— START —

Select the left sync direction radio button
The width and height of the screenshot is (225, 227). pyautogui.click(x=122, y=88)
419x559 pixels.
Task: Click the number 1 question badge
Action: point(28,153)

— END —

■ Given problem: Pick out every line of the records above that contains the word "direction", and copy each of those lines in full.

■ Written response:
Select the left sync direction radio button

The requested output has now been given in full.